* WHAT YOU SHOULD DO:
Copy the records below without altering a single word.

___ DATA TO EXAMINE

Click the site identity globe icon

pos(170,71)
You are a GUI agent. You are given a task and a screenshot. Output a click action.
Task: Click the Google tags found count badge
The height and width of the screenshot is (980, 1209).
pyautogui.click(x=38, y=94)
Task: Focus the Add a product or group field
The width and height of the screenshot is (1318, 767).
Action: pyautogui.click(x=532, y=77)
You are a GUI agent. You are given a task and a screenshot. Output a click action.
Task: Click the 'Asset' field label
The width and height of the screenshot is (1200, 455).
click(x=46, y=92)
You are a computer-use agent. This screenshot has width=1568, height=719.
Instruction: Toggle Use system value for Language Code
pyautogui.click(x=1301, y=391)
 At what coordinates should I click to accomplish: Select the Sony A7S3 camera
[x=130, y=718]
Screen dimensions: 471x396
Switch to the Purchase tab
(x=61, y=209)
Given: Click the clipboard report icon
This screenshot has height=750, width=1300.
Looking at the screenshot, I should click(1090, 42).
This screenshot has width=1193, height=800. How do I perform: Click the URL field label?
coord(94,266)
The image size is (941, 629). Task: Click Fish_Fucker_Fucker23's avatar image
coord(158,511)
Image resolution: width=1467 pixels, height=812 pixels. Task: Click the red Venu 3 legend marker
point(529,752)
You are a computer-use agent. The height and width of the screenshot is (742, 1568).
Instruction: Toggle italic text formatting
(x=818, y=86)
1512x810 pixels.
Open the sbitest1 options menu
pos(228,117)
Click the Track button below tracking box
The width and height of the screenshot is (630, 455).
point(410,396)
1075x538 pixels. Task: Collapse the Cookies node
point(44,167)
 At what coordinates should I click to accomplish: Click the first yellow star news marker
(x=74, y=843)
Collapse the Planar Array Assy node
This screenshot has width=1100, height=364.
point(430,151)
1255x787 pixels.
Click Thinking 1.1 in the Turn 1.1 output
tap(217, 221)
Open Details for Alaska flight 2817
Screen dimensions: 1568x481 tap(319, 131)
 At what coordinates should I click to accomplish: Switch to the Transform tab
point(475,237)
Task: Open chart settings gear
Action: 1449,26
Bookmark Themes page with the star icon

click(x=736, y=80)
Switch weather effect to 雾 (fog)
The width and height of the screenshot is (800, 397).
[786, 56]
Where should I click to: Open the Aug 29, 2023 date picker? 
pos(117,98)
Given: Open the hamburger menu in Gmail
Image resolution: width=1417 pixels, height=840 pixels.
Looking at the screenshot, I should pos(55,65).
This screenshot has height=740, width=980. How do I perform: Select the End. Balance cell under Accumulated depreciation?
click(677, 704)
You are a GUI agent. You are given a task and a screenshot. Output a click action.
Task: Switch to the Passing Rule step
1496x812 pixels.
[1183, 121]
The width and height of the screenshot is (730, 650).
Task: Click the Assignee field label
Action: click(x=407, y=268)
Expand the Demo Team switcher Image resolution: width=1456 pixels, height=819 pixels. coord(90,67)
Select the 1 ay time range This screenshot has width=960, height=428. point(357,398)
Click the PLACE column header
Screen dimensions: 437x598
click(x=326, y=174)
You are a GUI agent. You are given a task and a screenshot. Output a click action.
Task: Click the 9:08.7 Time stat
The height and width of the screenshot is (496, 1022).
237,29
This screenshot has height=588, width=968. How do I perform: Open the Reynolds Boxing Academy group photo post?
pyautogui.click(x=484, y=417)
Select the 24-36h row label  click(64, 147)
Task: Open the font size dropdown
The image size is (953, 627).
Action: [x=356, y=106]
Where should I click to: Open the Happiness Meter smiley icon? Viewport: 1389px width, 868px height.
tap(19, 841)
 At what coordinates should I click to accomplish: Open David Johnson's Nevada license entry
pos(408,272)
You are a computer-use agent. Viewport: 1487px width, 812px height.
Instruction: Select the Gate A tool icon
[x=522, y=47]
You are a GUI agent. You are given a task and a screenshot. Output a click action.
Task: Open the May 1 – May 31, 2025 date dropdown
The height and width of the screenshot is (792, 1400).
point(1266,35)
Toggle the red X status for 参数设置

______

* WRITTEN SOLUTION:
Click the site identity globe icon

pos(170,71)
You are a GUI agent. You are given a task and a screenshot. Output a click action.
Task: Click the Google tags found count badge
The height and width of the screenshot is (980, 1209).
pyautogui.click(x=38, y=94)
Task: Focus the Add a product or group field
The width and height of the screenshot is (1318, 767).
Action: pyautogui.click(x=532, y=77)
You are a GUI agent. You are given a task and a screenshot. Output a click action.
Task: Click the 'Asset' field label
The width and height of the screenshot is (1200, 455).
click(x=46, y=92)
You are a computer-use agent. This screenshot has width=1568, height=719.
Instruction: Toggle Use system value for Language Code
pyautogui.click(x=1301, y=391)
 At what coordinates should I click to accomplish: Select the Sony A7S3 camera
[x=130, y=718]
Screen dimensions: 471x396
Switch to the Purchase tab
(x=61, y=209)
Given: Click the clipboard report icon
This screenshot has height=750, width=1300.
Looking at the screenshot, I should click(1090, 42).
This screenshot has width=1193, height=800. How do I perform: Click the URL field label?
coord(94,266)
The image size is (941, 629). Task: Click Fish_Fucker_Fucker23's avatar image
coord(158,511)
Image resolution: width=1467 pixels, height=812 pixels. Task: Click the red Venu 3 legend marker
point(529,752)
You are a computer-use agent. The height and width of the screenshot is (742, 1568).
Instruction: Toggle italic text formatting
(x=818, y=86)
1512x810 pixels.
Open the sbitest1 options menu
pos(228,117)
Click the Track button below tracking box
The width and height of the screenshot is (630, 455).
point(410,396)
1075x538 pixels. Task: Collapse the Cookies node
point(44,167)
 At what coordinates should I click to accomplish: Click the first yellow star news marker
(x=74, y=843)
Collapse the Planar Array Assy node
This screenshot has width=1100, height=364.
point(430,151)
1255x787 pixels.
Click Thinking 1.1 in the Turn 1.1 output
tap(217, 221)
Open Details for Alaska flight 2817
Screen dimensions: 1568x481 tap(319, 131)
 At what coordinates should I click to accomplish: Switch to the Transform tab
point(475,237)
Task: Open chart settings gear
Action: 1449,26
Bookmark Themes page with the star icon

click(x=736, y=80)
Switch weather effect to 雾 (fog)
The width and height of the screenshot is (800, 397).
[786, 56]
Where should I click to: Open the Aug 29, 2023 date picker? 
pos(117,98)
Given: Open the hamburger menu in Gmail
Image resolution: width=1417 pixels, height=840 pixels.
Looking at the screenshot, I should pos(55,65).
This screenshot has height=740, width=980. How do I perform: Select the End. Balance cell under Accumulated depreciation?
click(677, 704)
You are a GUI agent. You are given a task and a screenshot. Output a click action.
Task: Switch to the Passing Rule step
1496x812 pixels.
[1183, 121]
The width and height of the screenshot is (730, 650).
Task: Click the Assignee field label
Action: click(x=407, y=268)
Expand the Demo Team switcher Image resolution: width=1456 pixels, height=819 pixels. coord(90,67)
Select the 1 ay time range This screenshot has width=960, height=428. point(357,398)
Click the PLACE column header
Screen dimensions: 437x598
click(x=326, y=174)
You are a GUI agent. You are given a task and a screenshot. Output a click action.
Task: Click the 9:08.7 Time stat
The height and width of the screenshot is (496, 1022).
237,29
This screenshot has height=588, width=968. How do I perform: Open the Reynolds Boxing Academy group photo post?
pyautogui.click(x=484, y=417)
Select the 24-36h row label  click(64, 147)
Task: Open the font size dropdown
The image size is (953, 627).
Action: [x=356, y=106]
Where should I click to: Open the Happiness Meter smiley icon? Viewport: 1389px width, 868px height.
tap(19, 841)
 At what coordinates should I click to accomplish: Open David Johnson's Nevada license entry
pos(408,272)
You are a computer-use agent. Viewport: 1487px width, 812px height.
Instruction: Select the Gate A tool icon
[x=522, y=47]
You are a GUI agent. You are given a task and a screenshot. Output a click action.
Task: Open the May 1 – May 31, 2025 date dropdown
The height and width of the screenshot is (792, 1400).
point(1266,35)
Toggle the red X status for 参数设置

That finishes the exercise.